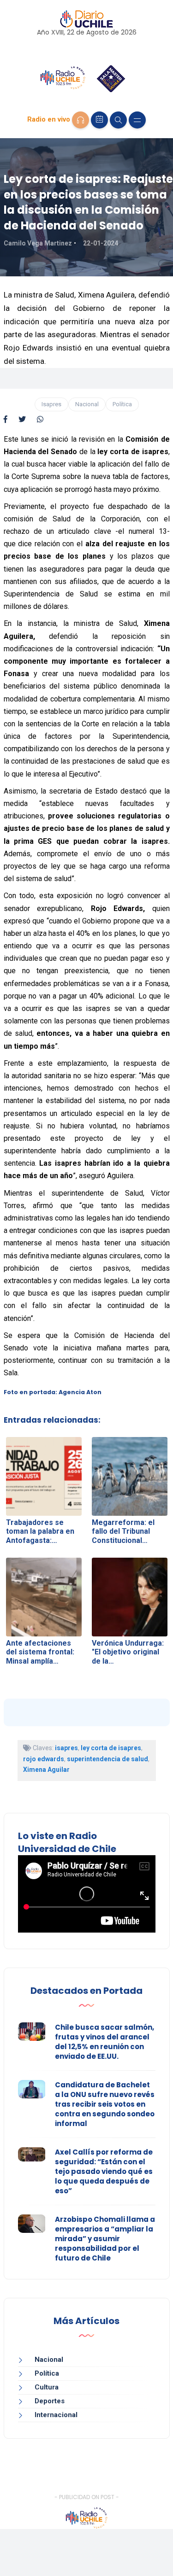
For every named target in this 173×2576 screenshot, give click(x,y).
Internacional (56, 2415)
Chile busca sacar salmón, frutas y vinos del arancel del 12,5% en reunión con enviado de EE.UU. (104, 2041)
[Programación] (99, 120)
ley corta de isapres (111, 1748)
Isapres (51, 404)
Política (122, 404)
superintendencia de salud (107, 1759)
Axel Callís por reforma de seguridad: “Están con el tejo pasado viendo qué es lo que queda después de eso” (104, 2171)
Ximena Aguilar (46, 1769)
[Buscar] (118, 120)
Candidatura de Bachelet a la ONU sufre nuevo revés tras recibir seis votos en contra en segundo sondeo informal (105, 2104)
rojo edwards (43, 1759)
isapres (66, 1748)
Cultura (47, 2387)
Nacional (87, 404)
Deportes (50, 2401)
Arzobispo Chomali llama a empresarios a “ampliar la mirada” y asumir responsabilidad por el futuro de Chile (105, 2238)
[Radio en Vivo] (80, 120)
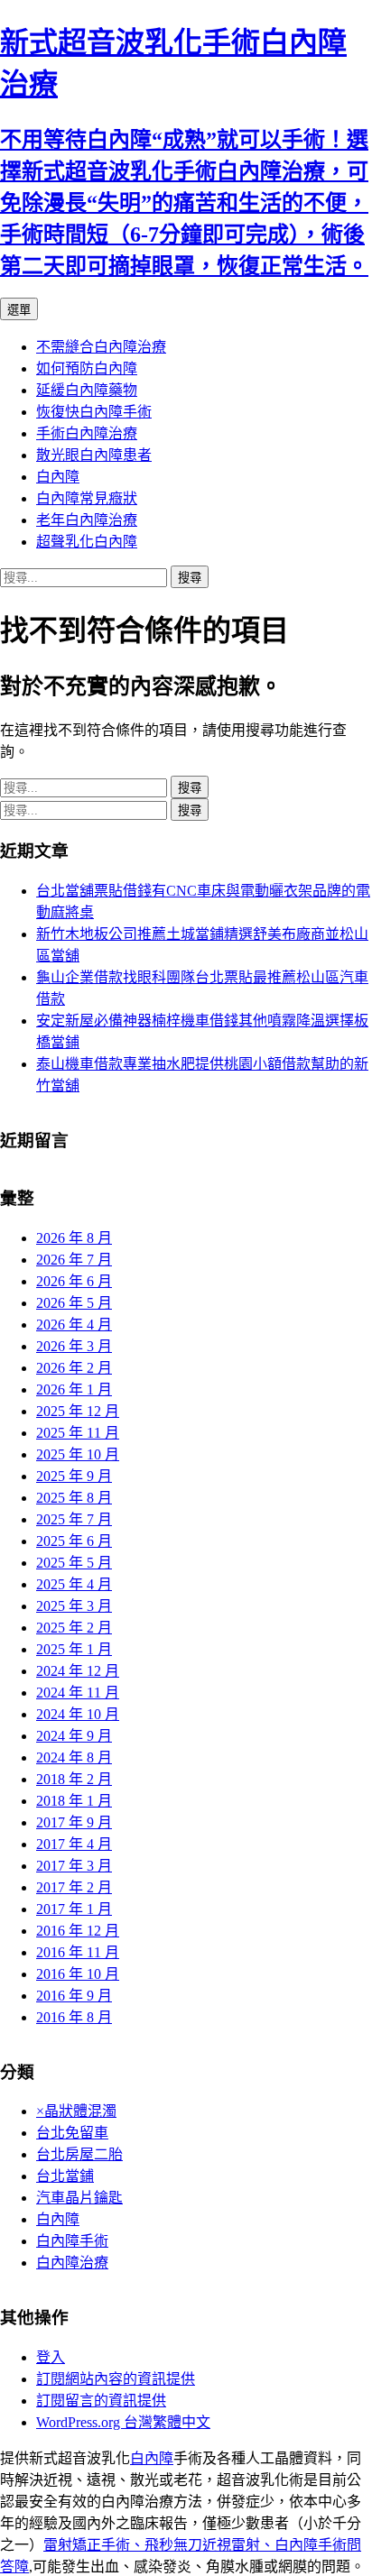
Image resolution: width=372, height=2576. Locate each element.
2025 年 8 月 (74, 1497)
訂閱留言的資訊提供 (101, 2400)
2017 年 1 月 (74, 1909)
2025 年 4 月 (74, 1584)
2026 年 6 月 (74, 1281)
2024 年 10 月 (77, 1714)
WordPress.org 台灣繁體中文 (123, 2422)
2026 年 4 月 (74, 1324)
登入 (50, 2357)
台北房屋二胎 (79, 2154)
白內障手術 (72, 2241)
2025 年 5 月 (74, 1562)
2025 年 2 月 (74, 1627)
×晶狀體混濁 (76, 2111)
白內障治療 (72, 2262)
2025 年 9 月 (74, 1476)
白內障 (57, 476)
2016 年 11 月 (77, 1952)
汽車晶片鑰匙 (79, 2197)
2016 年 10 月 (77, 1974)
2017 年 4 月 (74, 1844)
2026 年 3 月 (74, 1346)
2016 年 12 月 (77, 1930)
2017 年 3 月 (74, 1865)
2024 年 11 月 (77, 1692)
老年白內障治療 (86, 520)
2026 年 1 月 (74, 1389)
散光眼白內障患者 (94, 455)
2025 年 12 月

**What to produce**
Leave out the pictures and set down all of the data exactly.

**Result**
For every named target in this 173×2576 screenshot, give click(x,y).
Internacional (56, 2415)
Chile busca sacar salmón, frutas y vinos del arancel del 12,5% en reunión con enviado de EE.UU. (104, 2041)
[Programación] (99, 120)
ley corta de isapres (111, 1748)
Isapres (51, 404)
Política (122, 404)
superintendencia de salud (107, 1759)
Axel Callís por reforma de seguridad: “Están con el tejo pasado viendo qué es lo que queda después de eso” (104, 2171)
Ximena Aguilar (46, 1769)
[Buscar] (118, 120)
Candidatura de Bachelet a la ONU sufre nuevo revés tras recibir seis votos en contra en segundo sondeo informal (105, 2104)
rojo edwards (43, 1759)
isapres (66, 1748)
Cultura (47, 2387)
Nacional (87, 404)
Deportes (50, 2401)
Arzobispo Chomali llama a empresarios a “ampliar la mirada” y asumir responsabilidad por el futuro de Chile (105, 2238)
[Radio en Vivo] (80, 120)
Image resolution: width=372, height=2576. Locate each element.
2025 年 8 月 (74, 1497)
訂閱留言的資訊提供 (101, 2400)
2017 年 1 月 (74, 1909)
2025 年 4 月 (74, 1584)
2026 年 6 月 (74, 1281)
2024 年 10 月 (77, 1714)
WordPress.org 台灣繁體中文 (123, 2422)
2026 年 4 月 (74, 1324)
登入 (50, 2357)
台北房屋二胎 (79, 2154)
白內障手術 (72, 2241)
2025 年 5 月 (74, 1562)
2025 年 2 月 (74, 1627)
×晶狀體混濁 (76, 2111)
白內障治療 (72, 2262)
2025 年 9 月 (74, 1476)
白內障 (57, 476)
2016 年 11 月 (77, 1952)
汽車晶片鑰匙 (79, 2197)
2016 年 10 月 (77, 1974)
2017 年 4 月 (74, 1844)
2026 年 3 月 (74, 1346)
2016 年 12 月 (77, 1930)
2017 年 3 月 (74, 1865)
2024 年 11 月 (77, 1692)
老年白內障治療 (86, 520)
2026 年 1 月 (74, 1389)
散光眼白內障患者 (94, 455)
2025 年 12 月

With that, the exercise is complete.